DATA EXTRACT
•••••

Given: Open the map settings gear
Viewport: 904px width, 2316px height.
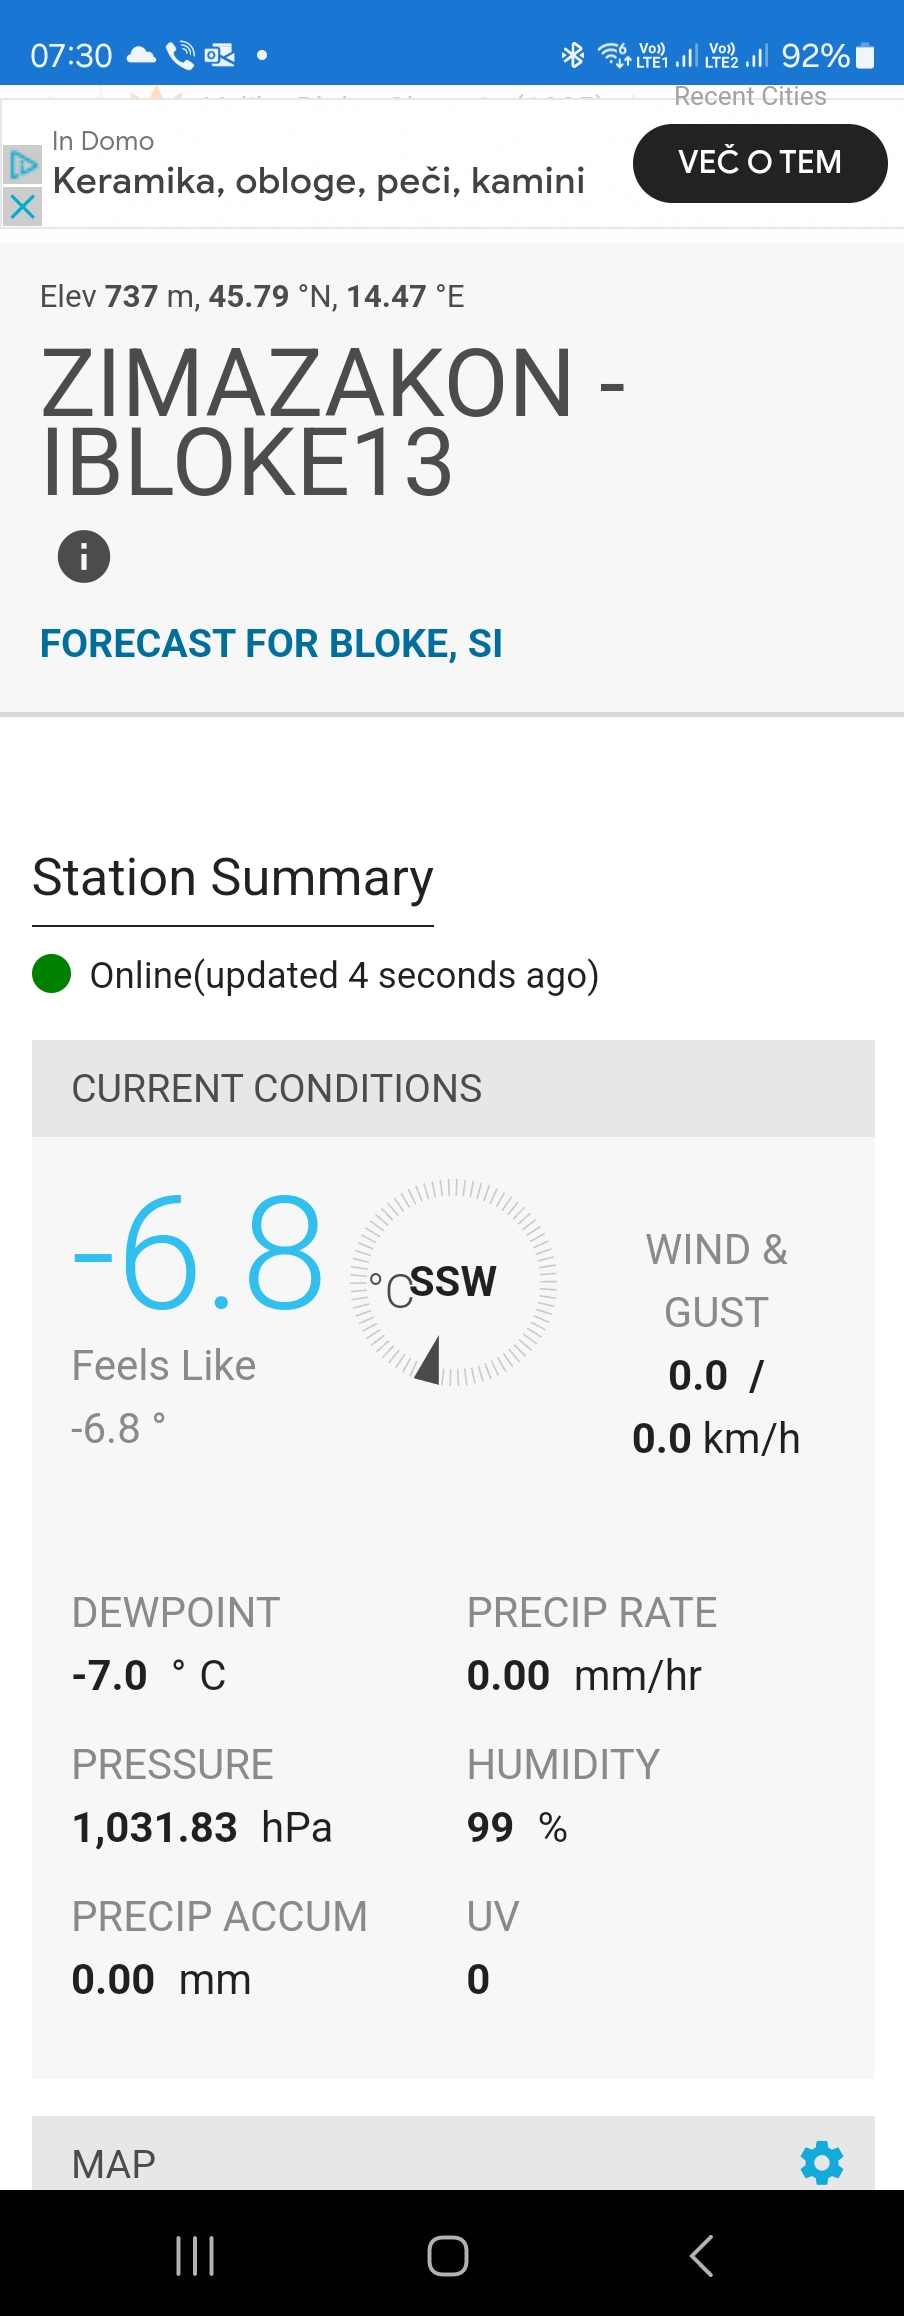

•••••

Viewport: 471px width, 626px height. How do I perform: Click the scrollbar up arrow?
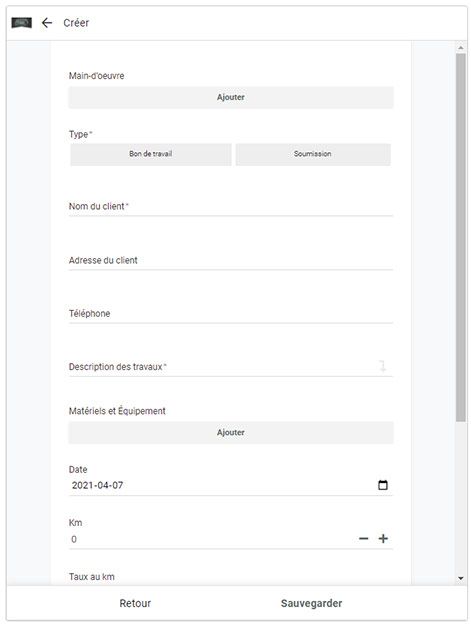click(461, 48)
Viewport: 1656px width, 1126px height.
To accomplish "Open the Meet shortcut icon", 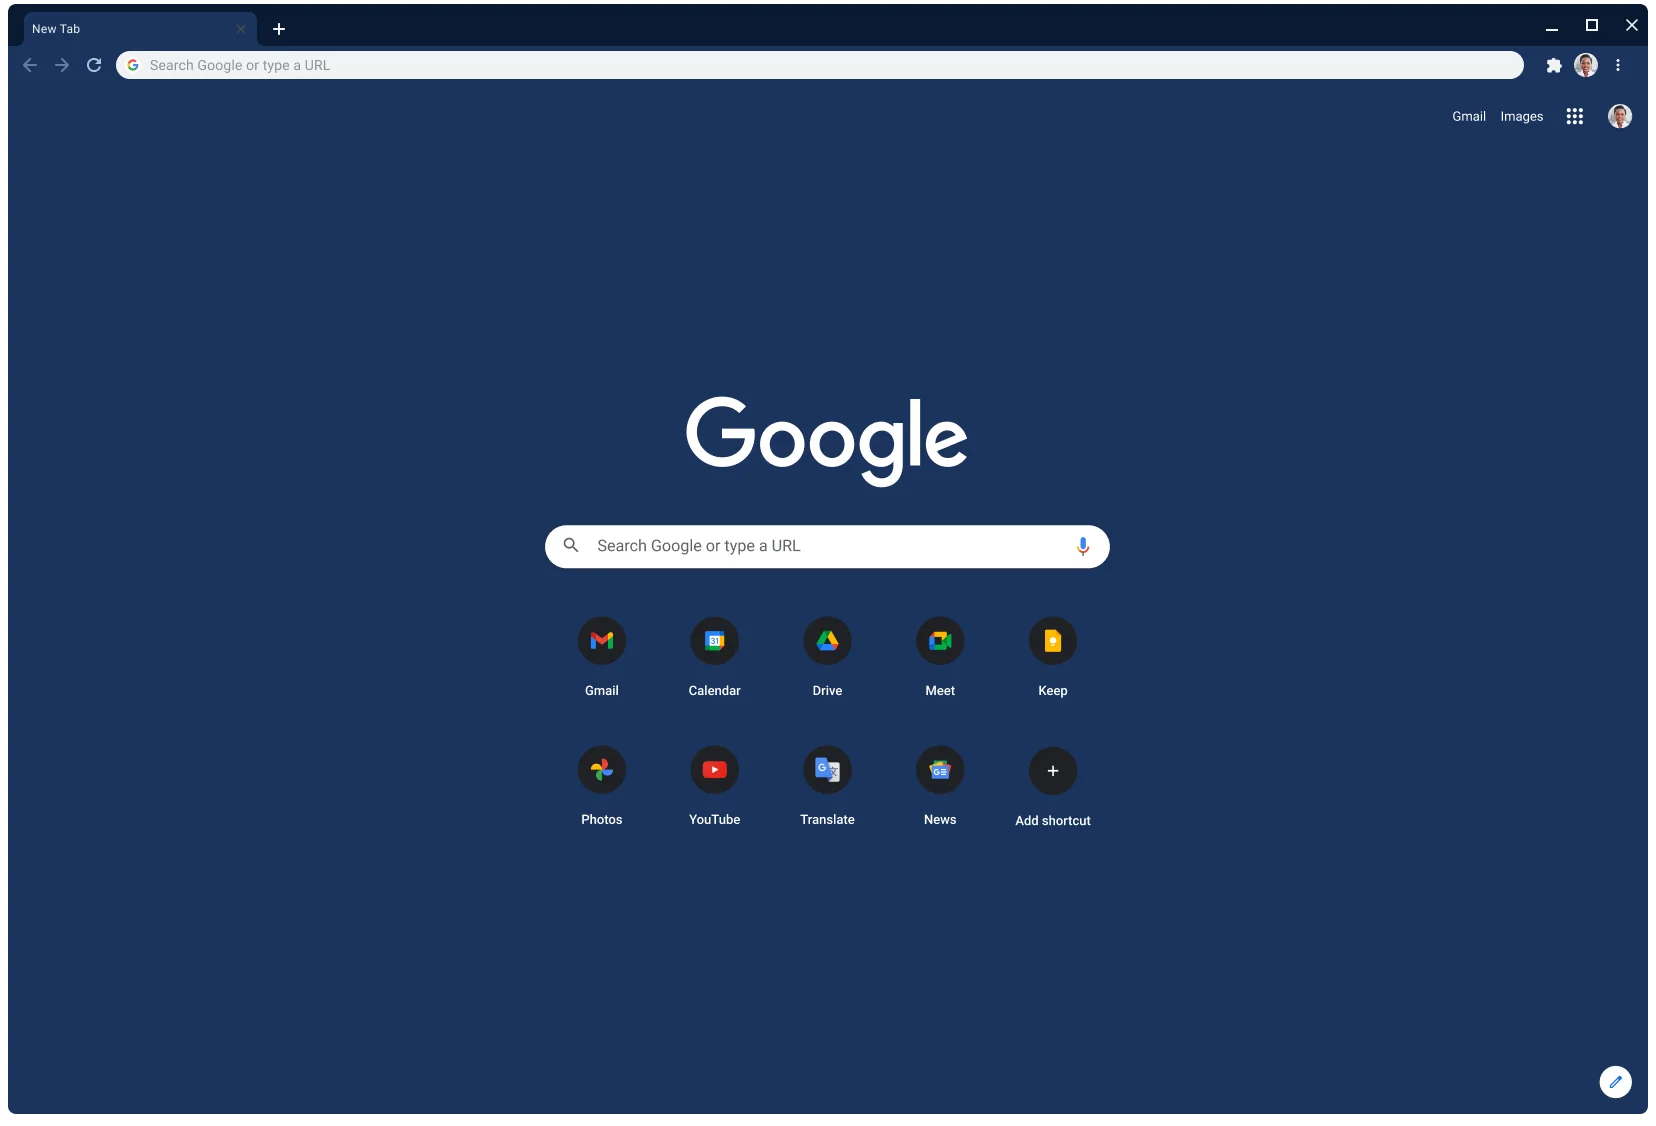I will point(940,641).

•••••

WHAT IS EXPECTED
How many lines in the rows above contain the word "Viewport"? Reply with the number alone.

FINAL RESULT
3